On May 8, 2007, the Italian television channel Canale 5 broadcast a video of the first moments after the shooting. In this video, Calipari's car is seen stopped on the road after the shooting, with the door open, the lights switched on, and apparently more than 50 meters away from the US Army Armored Humvee. This video contradicts claims by the US that the car was traveling with its lights switched off and was fired upon by Lozano when it was less than 50 meters from his position.

Political implications

Calipari's death caused a major international incident, since Calipari, a highly decorated SISMI agent, had become a national hero in Italy. As a result, there was significant pressure on the Italian government to publicly support another investigation into the shooting, this time being conducted by Italian prosecutors.

Italian Prime Minister Silvio Berlusconi indicated in Parliament on May 5, 2005 that the government remained fully committed to supporting the ongoing judicial investigation into Calipari's death. One of the most prominent leaders of the opposition in the lower house of parliament, Piero Fassino, called for the United States to facilitate cooperation with the investigation, indicating that they believed the U.S. Army should produce Lozano for questioning by the prosecuting magistrates.

Alfonso Pecoraro Scanio, head of the Italian Federation of the Greens, indicated that should the United States fail to cooperate with this investigation by allowing Lozano to be questioned, he would push for a hearing at the International Court of Justice.

The non-Italian media had been reporting that it was unlikely that Italy would seek to try Lozano in absentia were the U.S. to not render him to Italian custody. Despite the Italian government's desire to maintain a firm alliance with the United States an Italian judge has decided to try Lozano in absentia.[5]

Judicial investigation

Italian prosecutors actively sought to interview Lozano as part of their criminal investigation into Calipari's death. On December 22, 2005, the special prosecutors of the Magistrate's service of Rome announced that they were considering charging Lozano with voluntary manslaughter.

On January 18, 2006, it was reported that the prosecutors had decided to charge Lozano with murder. The prosecutors indicated that despite making over twenty formal requests to the U.S., the U.S. refused to formally identify Lozano. After confirming Lozano's identity, the Magistrate service appointed an attorney to represent Lozano during the charging process.

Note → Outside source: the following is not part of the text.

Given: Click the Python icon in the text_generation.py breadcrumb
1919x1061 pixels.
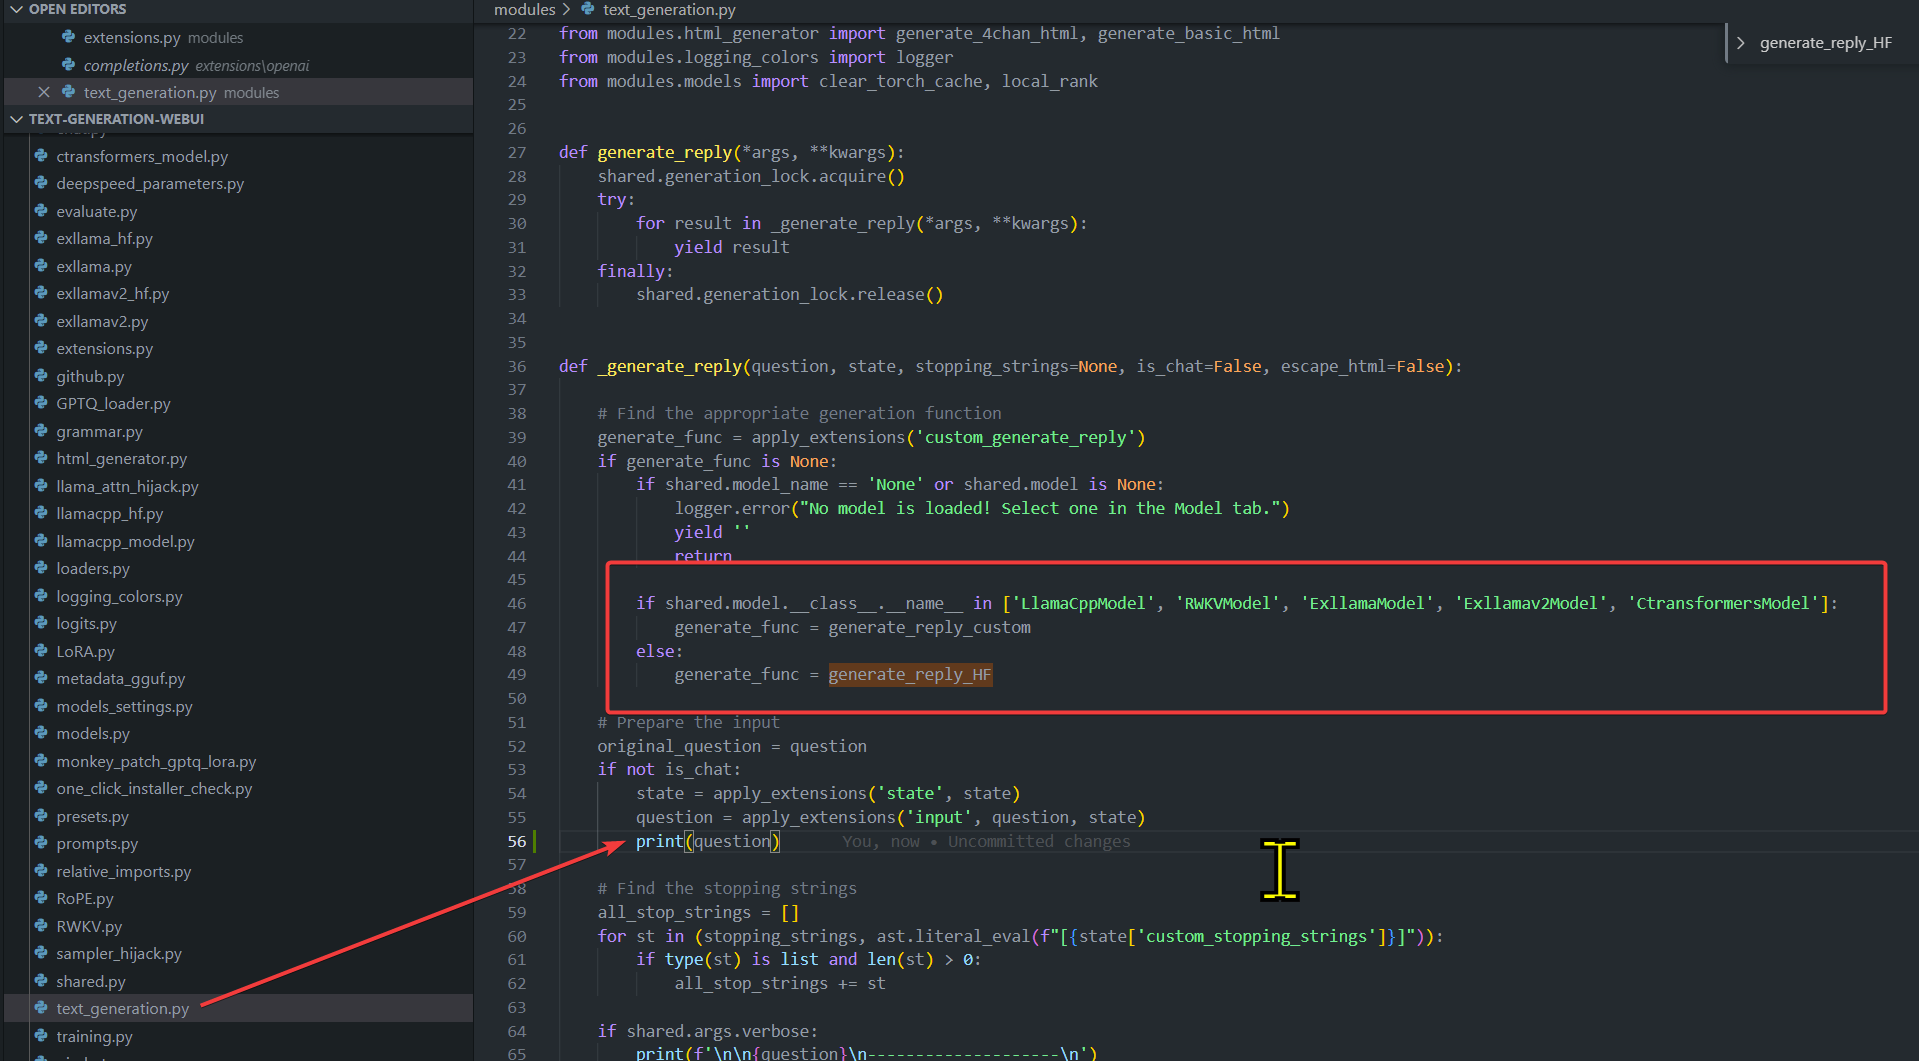Looking at the screenshot, I should [x=587, y=9].
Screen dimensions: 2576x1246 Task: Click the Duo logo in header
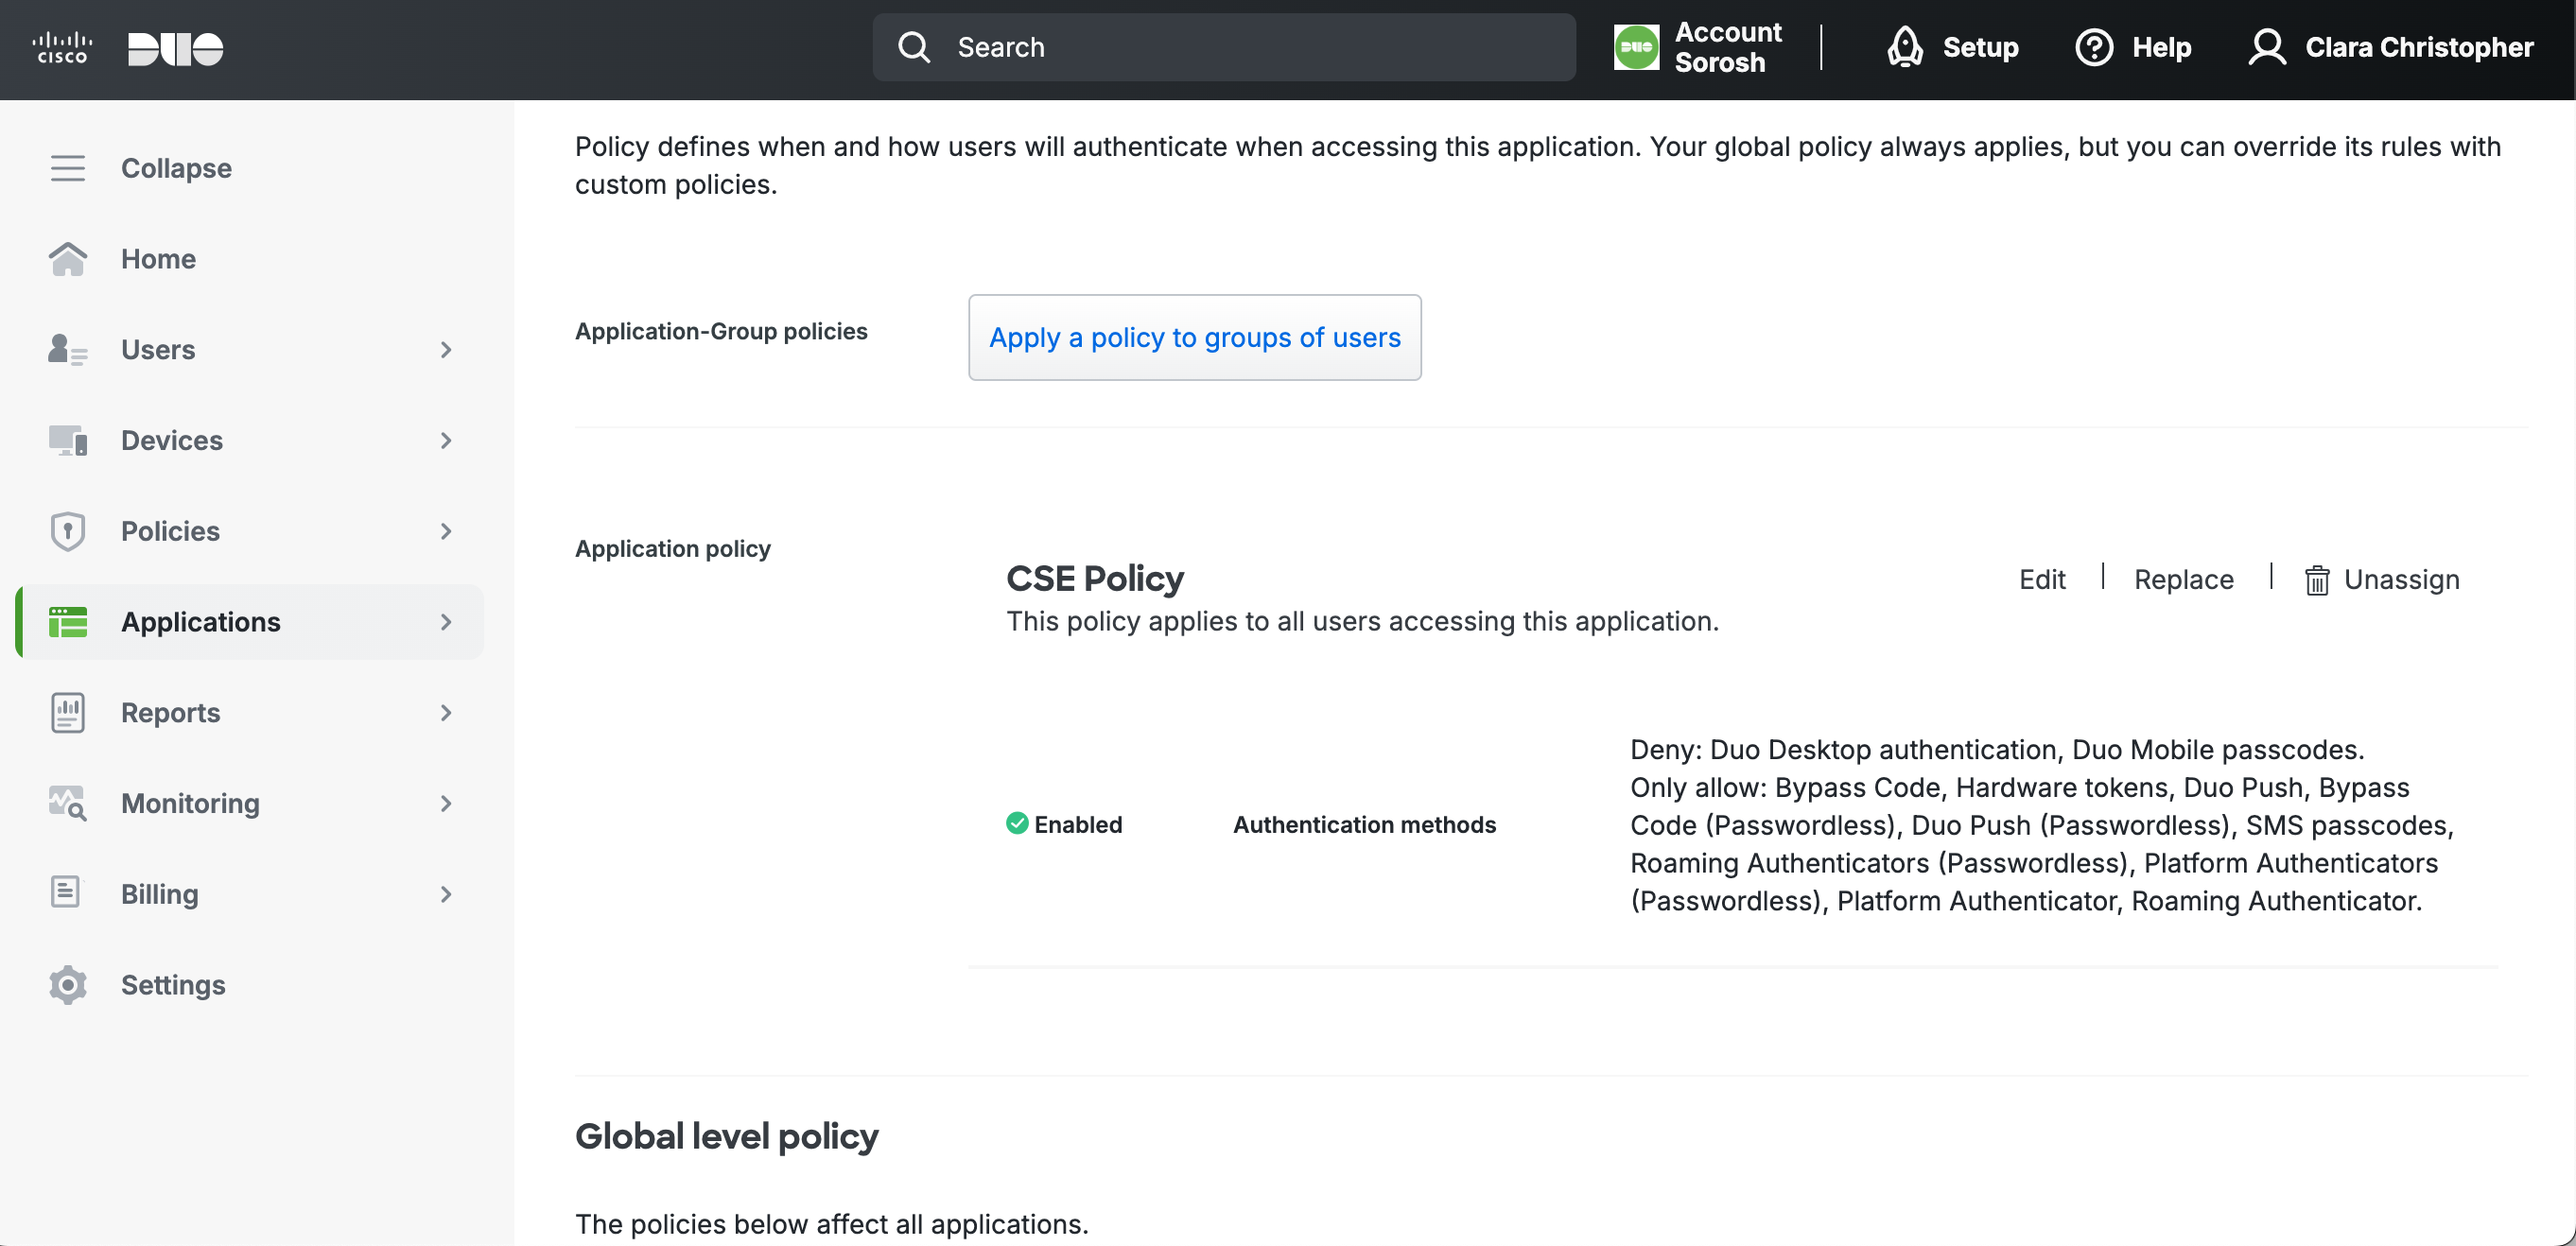pos(175,48)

In June 2006, the Italian government announced that prosecutors have formally charged Lozano with murder, and were considering an extradition request. The Italian government then carried through with its request, and the U.S. government, as expected, denied the extradition request. At that point, the Italian authorities considered putting Lozano on trial in absentia.

Putting foreigners on trial in absentia is a relatively uncommon practice in Italy, but exceptions are made for cases of "political murder". Prosecutors in Italy announced that the case against Lozano qualifies as a "political murder" case, and was thus eligible for trial in absentia.

In the meantime, newspapers in the United States have quoted soldiers in Lozano's unit who said that he had been "devastated" when he learned that he had killed an Italian officer and wounded a female civilian, and that he was unable to sleep for days afterward.

On April 10, 2007, Lozano gave an interview to CBS Television in which he appeared deeply concerned about the legal proceeding in Italy, and very sorry about the "pain he'd provoked to the family of Nicola Calipari". He also reconfirmed the version he and his superiors already gave of the incident in Iraq, providing a sole new insight: contrasting the opinion of Mrs. Sgrena's life partner Pier Scolari that he'd shot "300- or 400- rounds into and around the car", he stated that it would have been impossible for him to do so as he'd have had to reload the machine gun at least once or twice to fire that many rounds.

Lozano's trial in absentia began on April 17, 2007.[6] On October 25, 2007, an Italian court dismissed the charges against Lozano after determining that multinational forces in Iraq were under the exclusive jurisdiction of the country that sent them.[7]